Stored data:

----

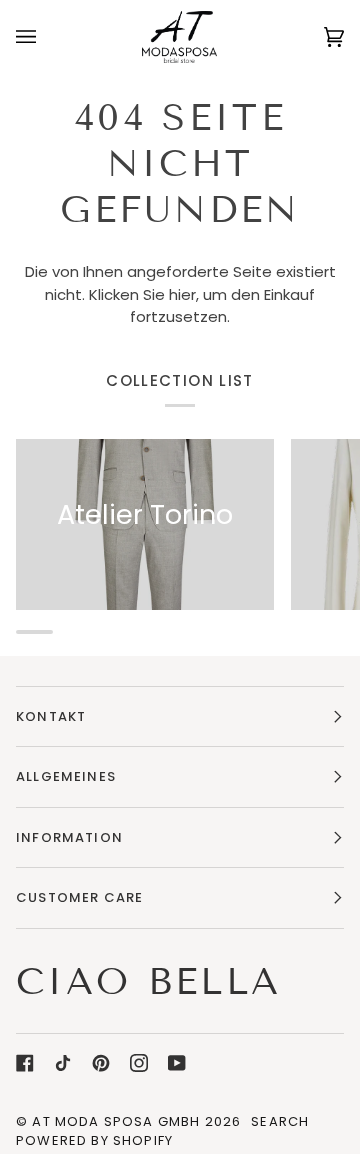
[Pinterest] (101, 1063)
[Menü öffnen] (46, 36)
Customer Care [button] (79, 897)
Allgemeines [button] (66, 776)
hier (182, 294)
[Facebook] (25, 1063)
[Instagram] (139, 1063)
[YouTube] (177, 1063)
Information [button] (69, 837)
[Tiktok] (63, 1063)
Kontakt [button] (51, 716)
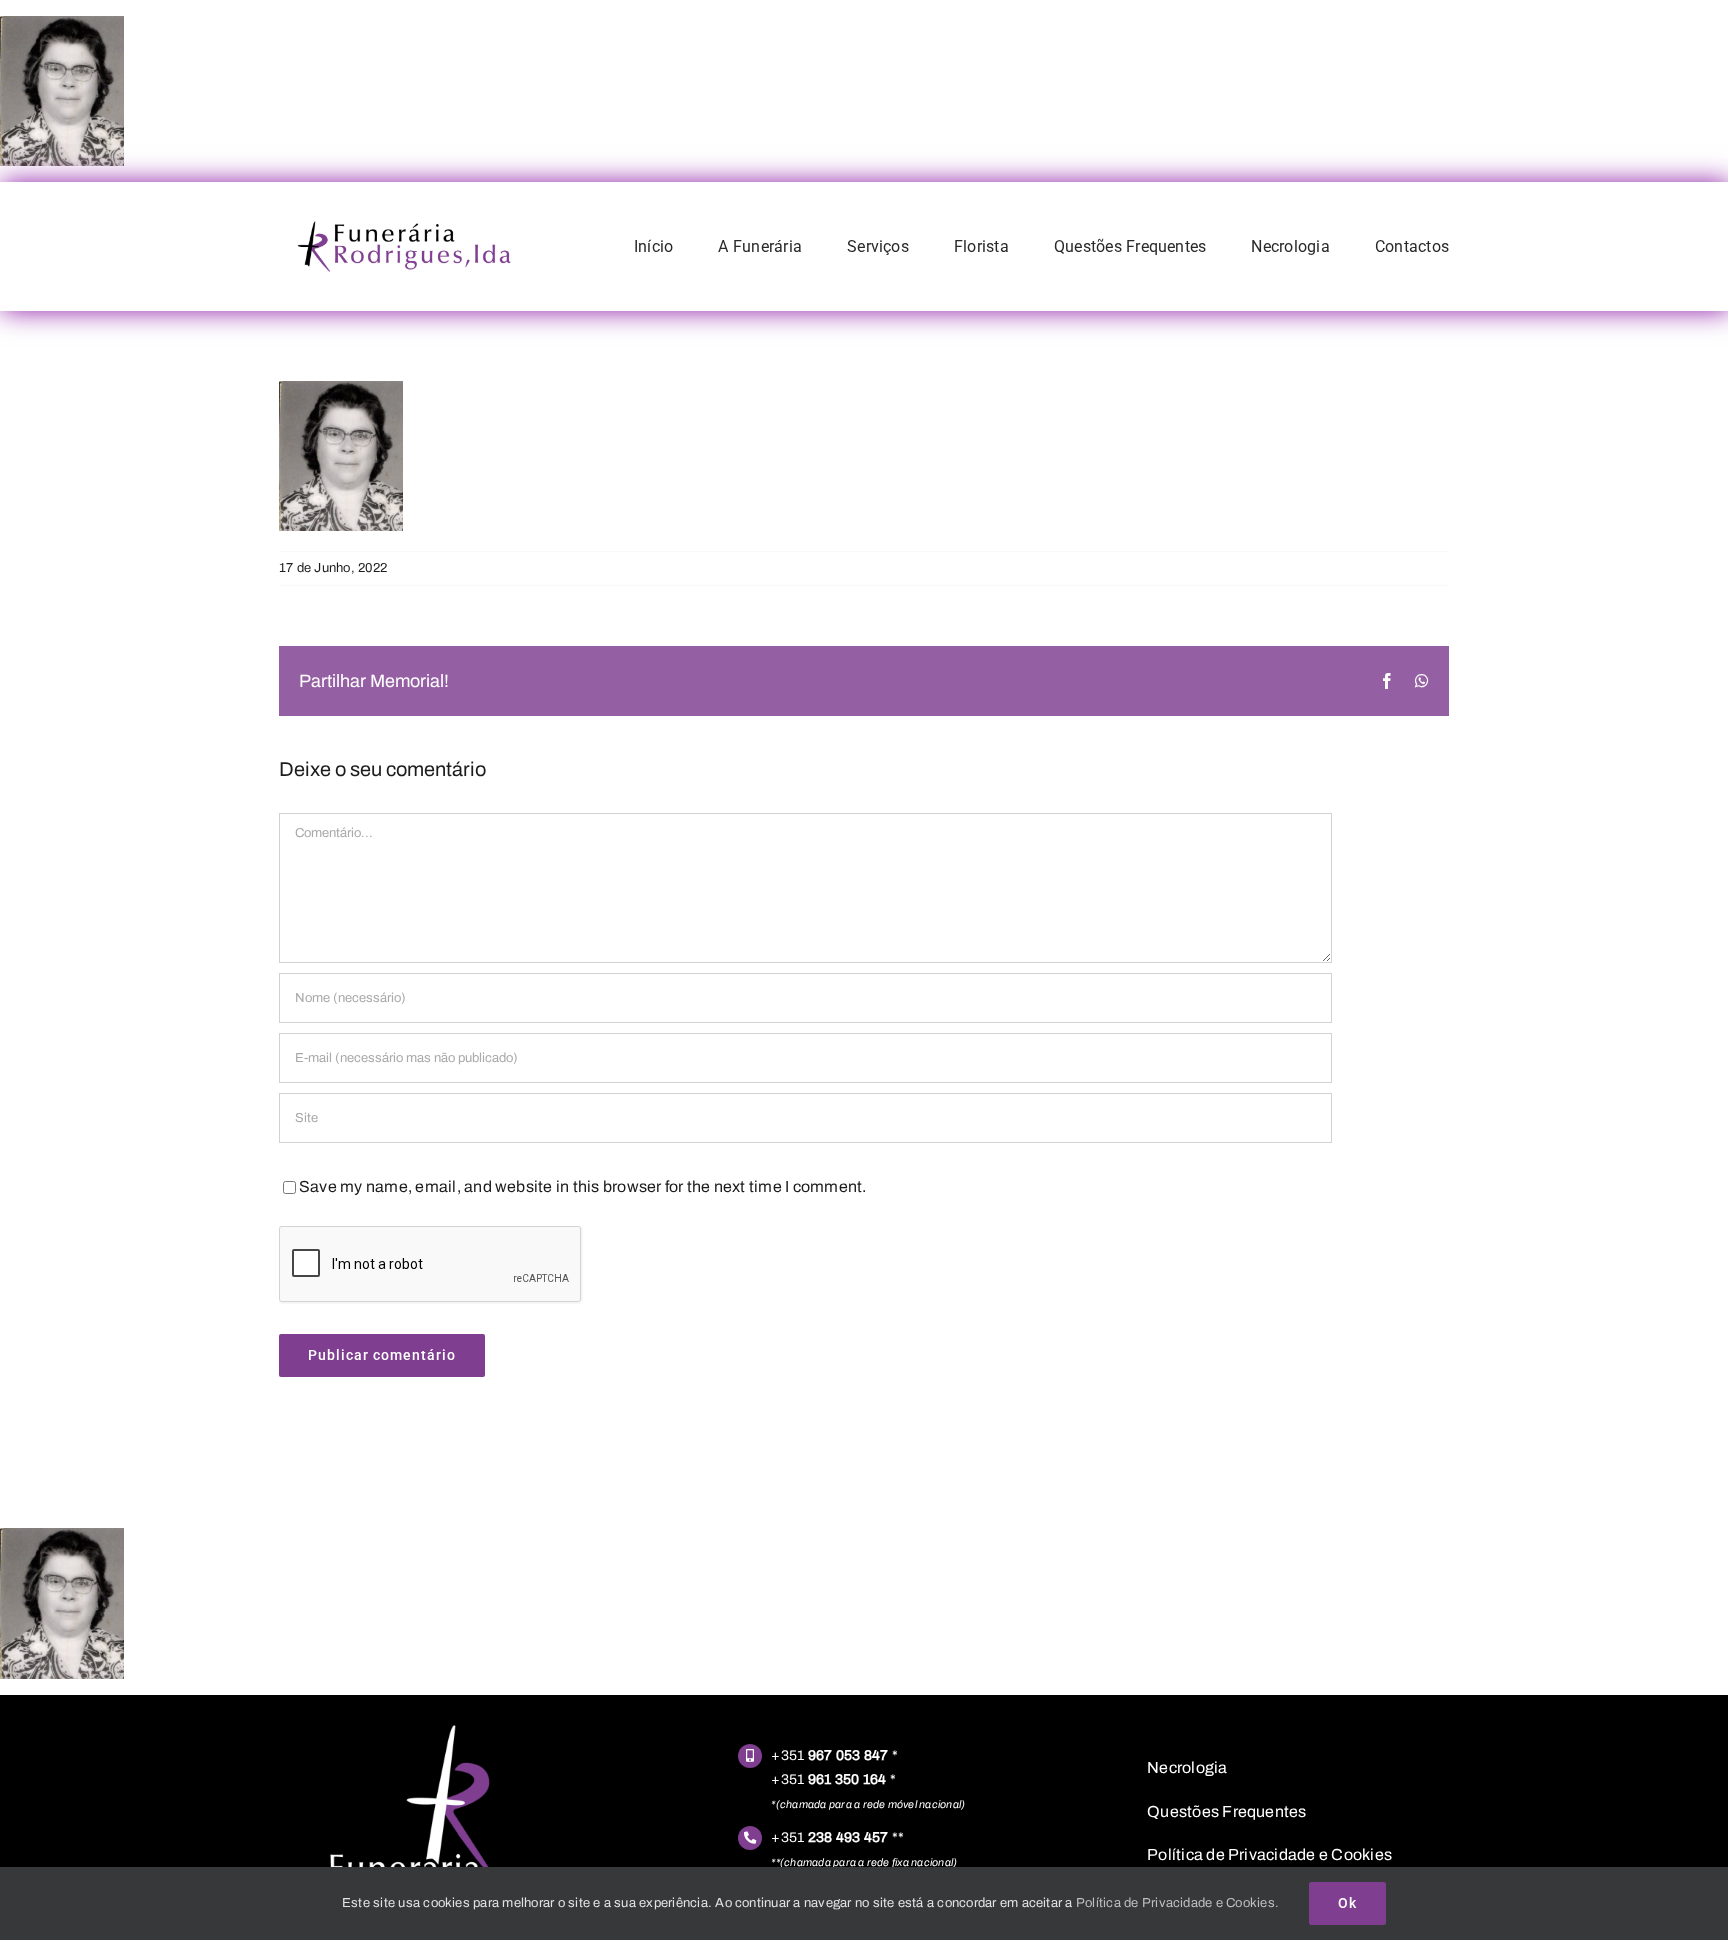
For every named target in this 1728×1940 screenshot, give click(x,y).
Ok (1347, 1903)
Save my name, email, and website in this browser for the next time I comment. (582, 1186)
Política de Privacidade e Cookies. (1177, 1903)
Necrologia (1187, 1767)
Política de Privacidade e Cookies (1269, 1854)
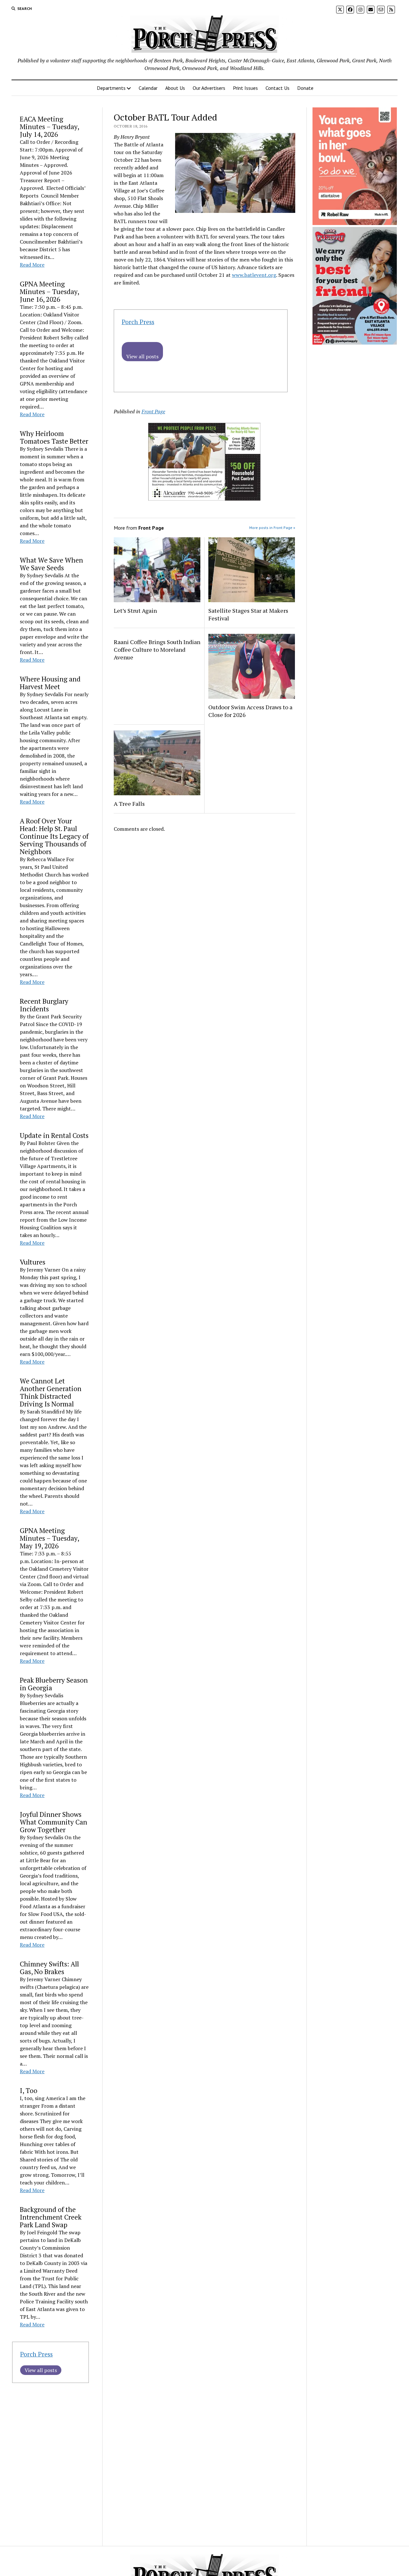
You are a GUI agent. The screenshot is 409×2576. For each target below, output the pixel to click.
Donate (305, 88)
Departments (111, 88)
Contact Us (277, 88)
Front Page (153, 411)
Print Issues (245, 88)
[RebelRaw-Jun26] (355, 223)
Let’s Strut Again (135, 610)
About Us (175, 88)
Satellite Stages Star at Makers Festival (248, 614)
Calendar (148, 88)
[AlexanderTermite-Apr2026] (204, 498)
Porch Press (36, 2354)
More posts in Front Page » (272, 527)
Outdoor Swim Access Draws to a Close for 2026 (250, 711)
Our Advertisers (209, 88)
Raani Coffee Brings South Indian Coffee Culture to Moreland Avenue (157, 649)
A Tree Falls (129, 803)
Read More (32, 264)
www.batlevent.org (254, 274)
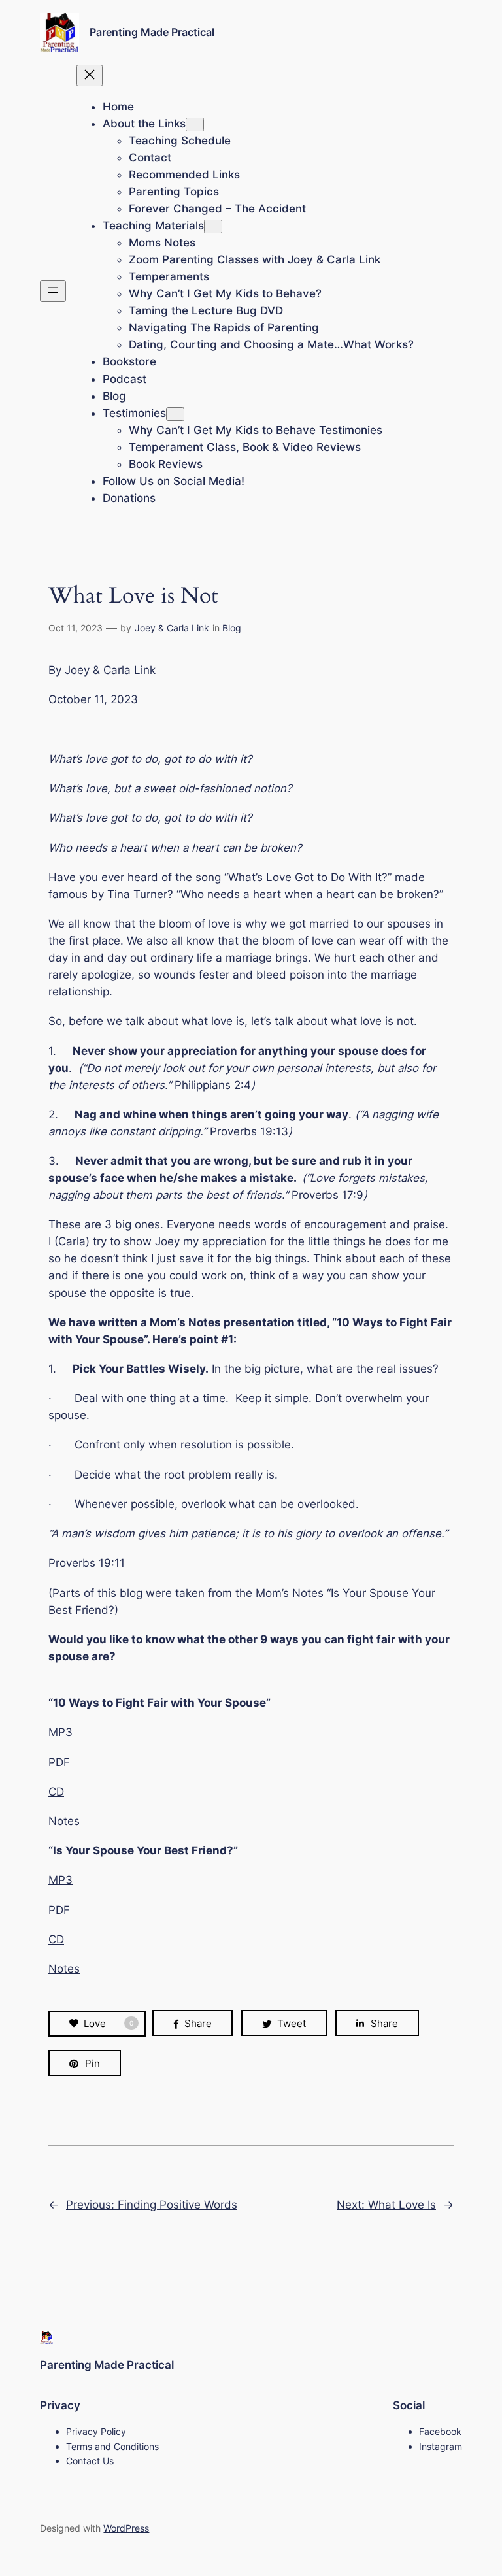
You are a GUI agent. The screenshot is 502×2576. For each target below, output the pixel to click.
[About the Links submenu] (195, 124)
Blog (231, 627)
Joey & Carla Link (172, 627)
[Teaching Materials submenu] (213, 226)
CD (56, 1791)
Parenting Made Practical (152, 32)
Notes (64, 1821)
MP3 (60, 1732)
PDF (59, 1762)
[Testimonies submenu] (175, 414)
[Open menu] (53, 291)
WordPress (126, 2528)
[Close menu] (89, 75)
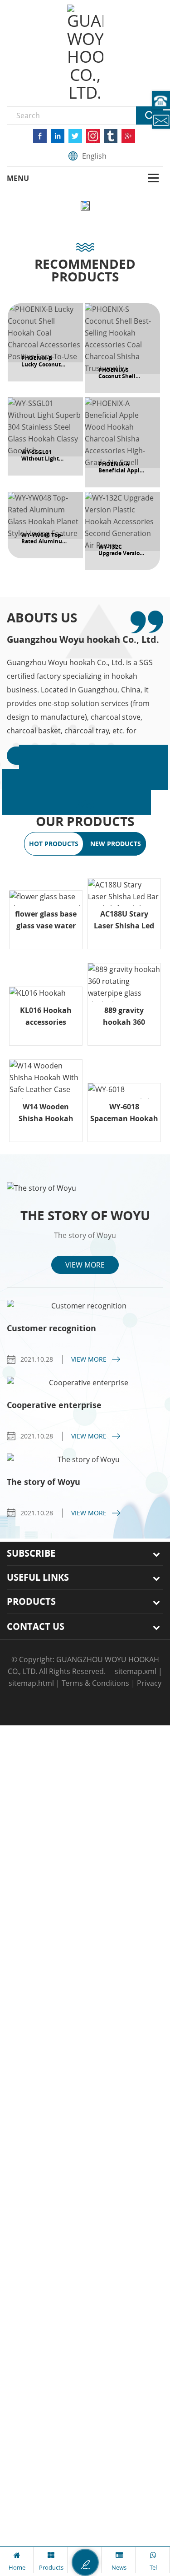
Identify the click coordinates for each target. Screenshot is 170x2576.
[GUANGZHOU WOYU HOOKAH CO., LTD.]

----

Verbatim copy with pictures excluded: write out the records above in full.

[Pinterest] (101, 1063)
[Menü öffnen] (46, 36)
Customer Care [button] (79, 897)
Allgemeines [button] (66, 776)
hier (182, 294)
[Facebook] (25, 1063)
[Instagram] (139, 1063)
[YouTube] (177, 1063)
Information [button] (69, 837)
[Tiktok] (63, 1063)
Kontakt [button] (51, 716)
For every named target in this 1728×1940 screenshot, give click(x,y).
Ok (1347, 1903)
Save my name, email, and website in this browser for the next time I comment. (582, 1186)
Política de Privacidade e Cookies. (1177, 1903)
Necrologia (1187, 1767)
Política de Privacidade e Cookies (1269, 1854)
You are a GUI agent. The screenshot is 409×2576. For each target below, output the pixel to click.
Donate (305, 88)
Departments (111, 88)
Contact Us (277, 88)
Front Page (153, 411)
Print Issues (245, 88)
[RebelRaw-Jun26] (355, 223)
Let’s Strut Again (135, 610)
About Us (175, 88)
Satellite Stages Star at Makers Festival (248, 614)
Calendar (148, 88)
[AlexanderTermite-Apr2026] (204, 498)
Porch Press (36, 2354)
More posts in Front Page » (272, 527)
Outdoor Swim Access Draws to a Close for 2026 (250, 711)
Our Advertisers (209, 88)
Raani Coffee Brings South Indian Coffee Culture to Moreland Avenue (157, 649)
A Tree Falls (129, 803)
Read More (32, 264)
www.batlevent.org (254, 274)
You are a GUI agent. The screenshot is 502×2576. For each target below, output the pixel to click.
[About the Links submenu] (195, 124)
Blog (231, 627)
Joey & Carla Link (172, 627)
[Teaching Materials submenu] (213, 226)
CD (56, 1791)
Parenting Made Practical (152, 32)
Notes (64, 1821)
MP3 (60, 1732)
PDF (59, 1762)
[Testimonies submenu] (175, 414)
[Open menu] (53, 291)
WordPress (126, 2528)
[Close menu] (89, 75)
Identify the click coordinates for each target. Screenshot is 170x2576.
[GUANGZHOU WOYU HOOKAH CO., LTD.]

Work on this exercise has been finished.